■ EXERCISE ■
Search the records for the word "agent" and copy every line in which it occurs.

[Stored data entries]

——

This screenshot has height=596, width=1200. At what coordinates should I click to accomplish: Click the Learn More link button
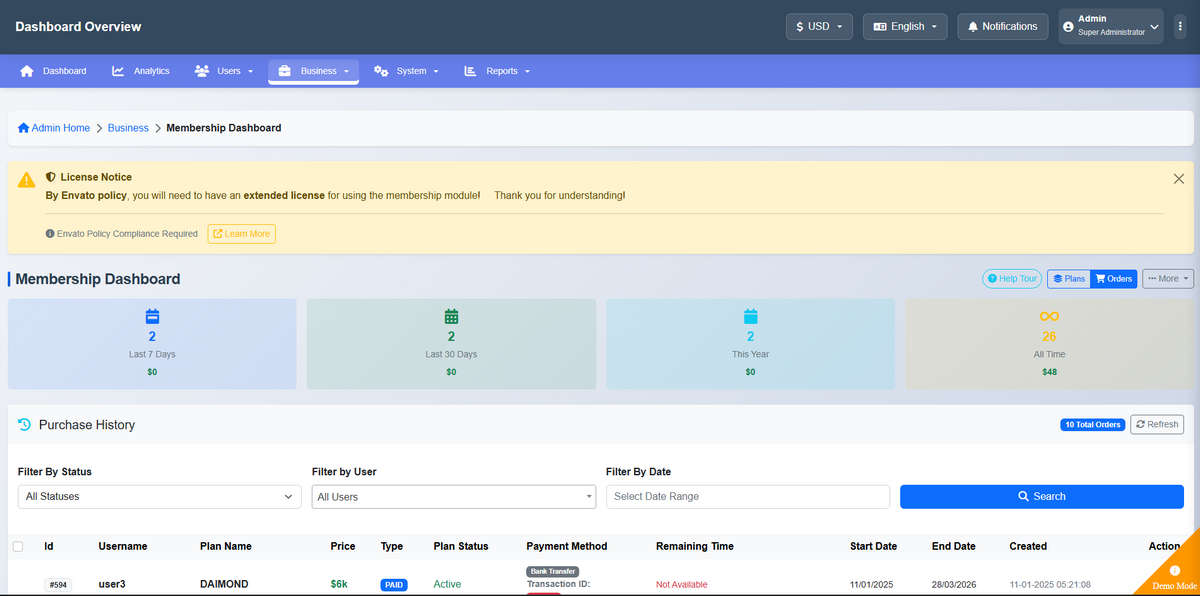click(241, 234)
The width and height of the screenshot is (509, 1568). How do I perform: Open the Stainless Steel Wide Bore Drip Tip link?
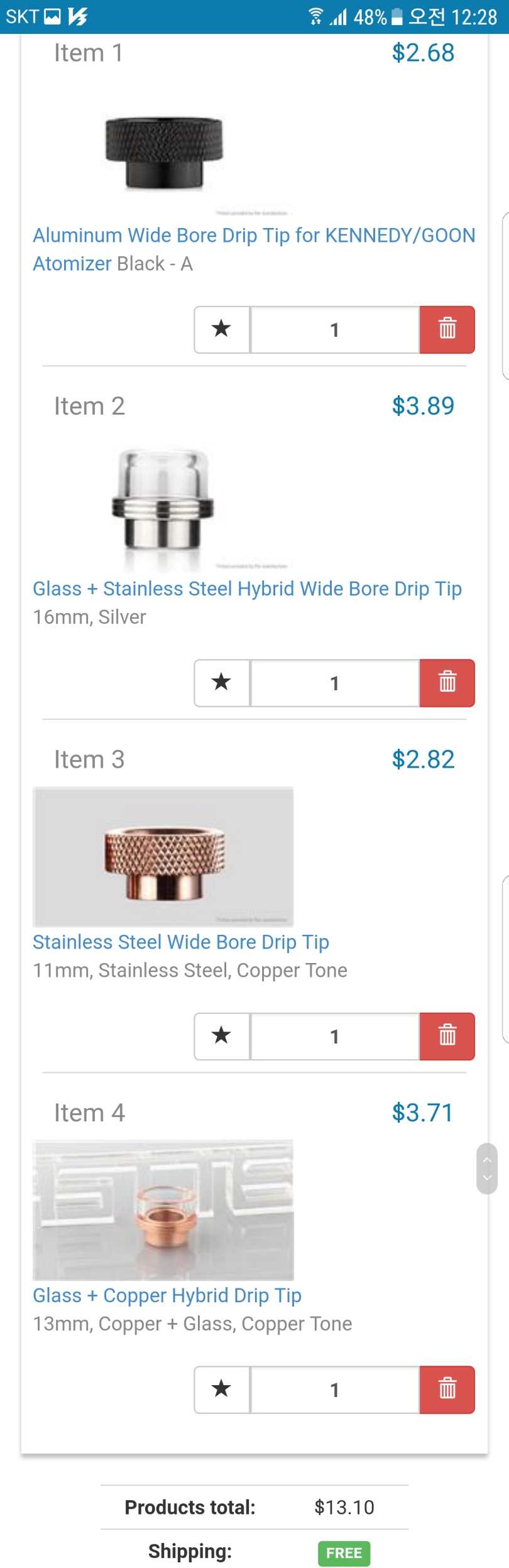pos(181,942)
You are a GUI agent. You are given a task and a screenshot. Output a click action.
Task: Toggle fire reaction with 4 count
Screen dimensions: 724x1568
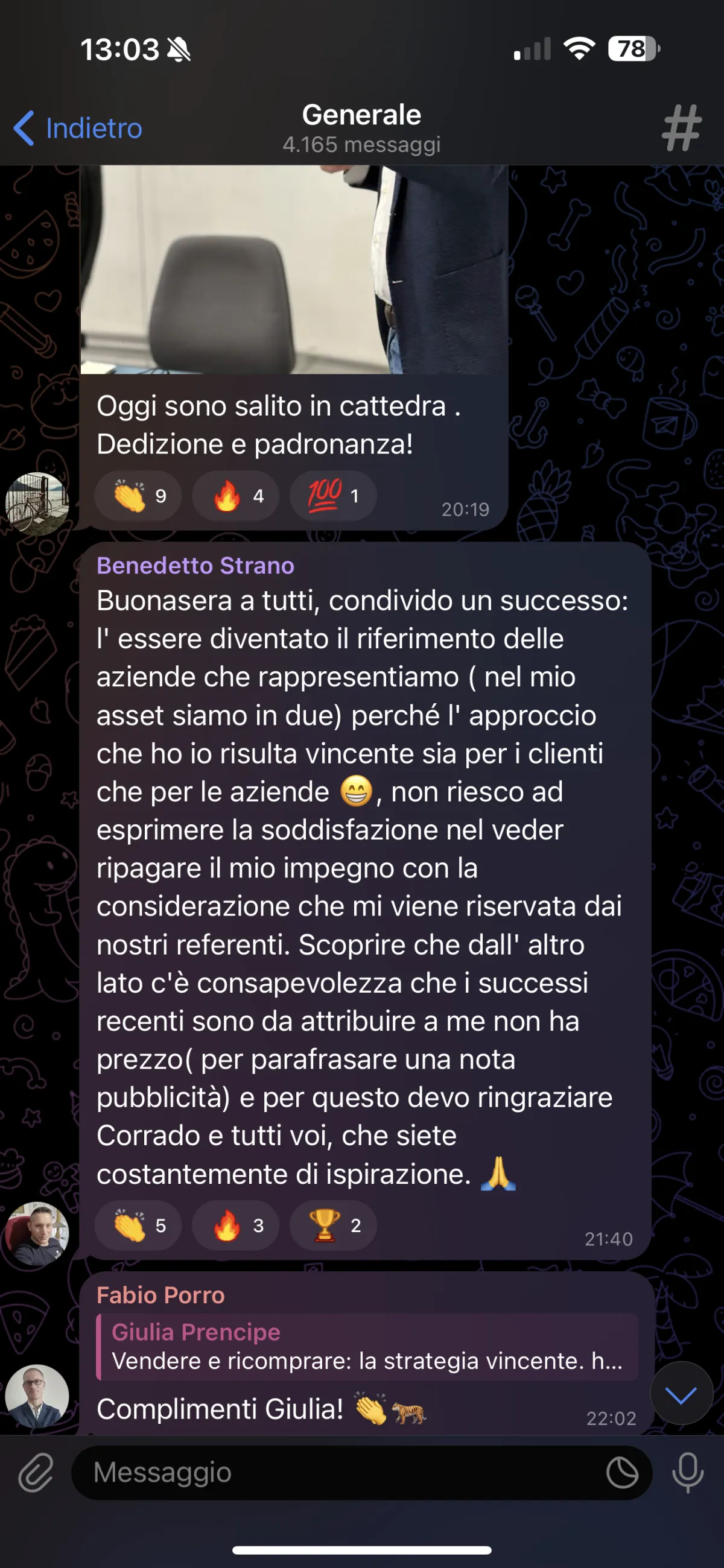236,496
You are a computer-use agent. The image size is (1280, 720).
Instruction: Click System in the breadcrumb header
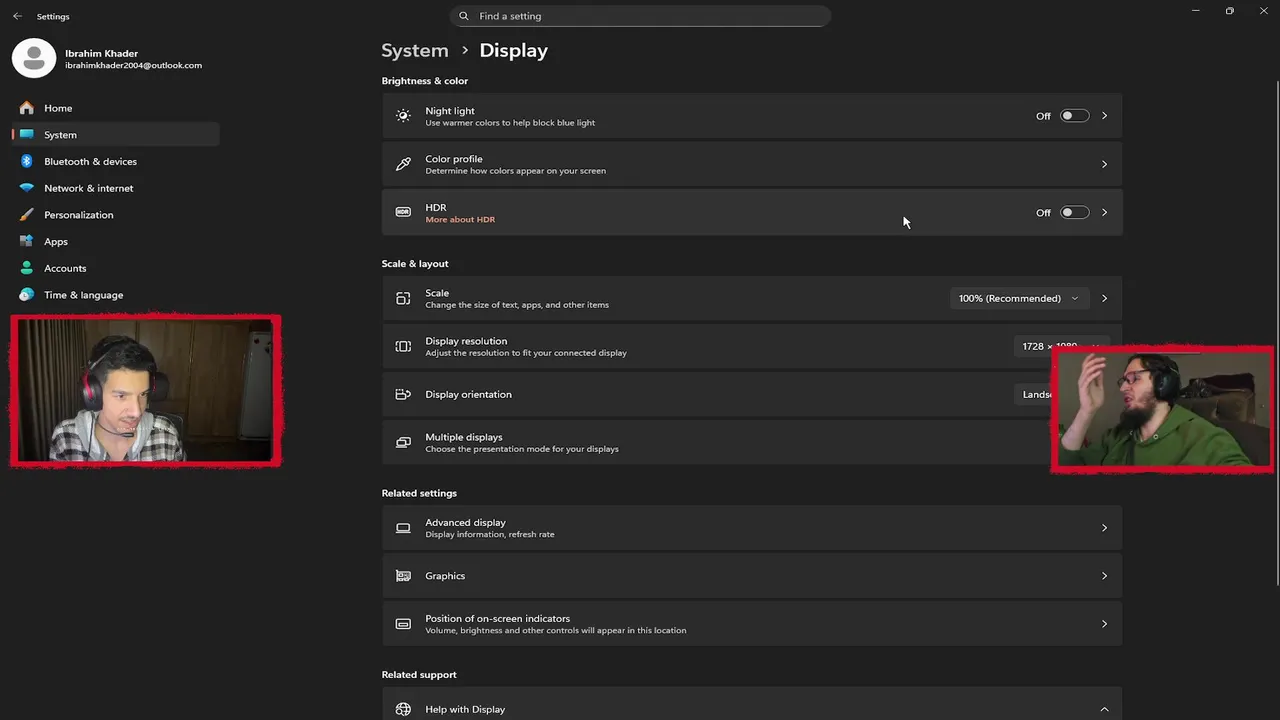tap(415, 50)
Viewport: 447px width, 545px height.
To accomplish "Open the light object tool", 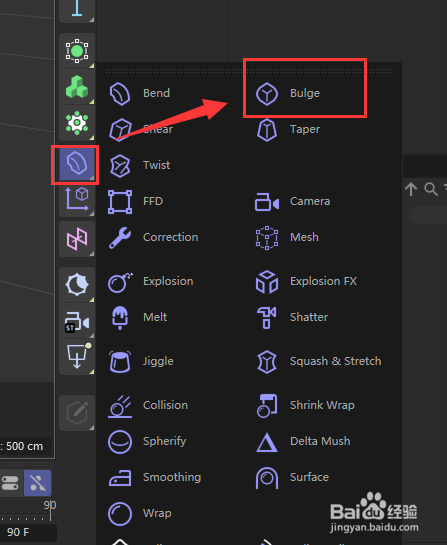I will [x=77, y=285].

——

■ EXPECTED ANSWER ■
You are a GUI agent. You are given a task and a screenshot. Output a click action.
You are a computer-use agent. The image size is (1280, 720).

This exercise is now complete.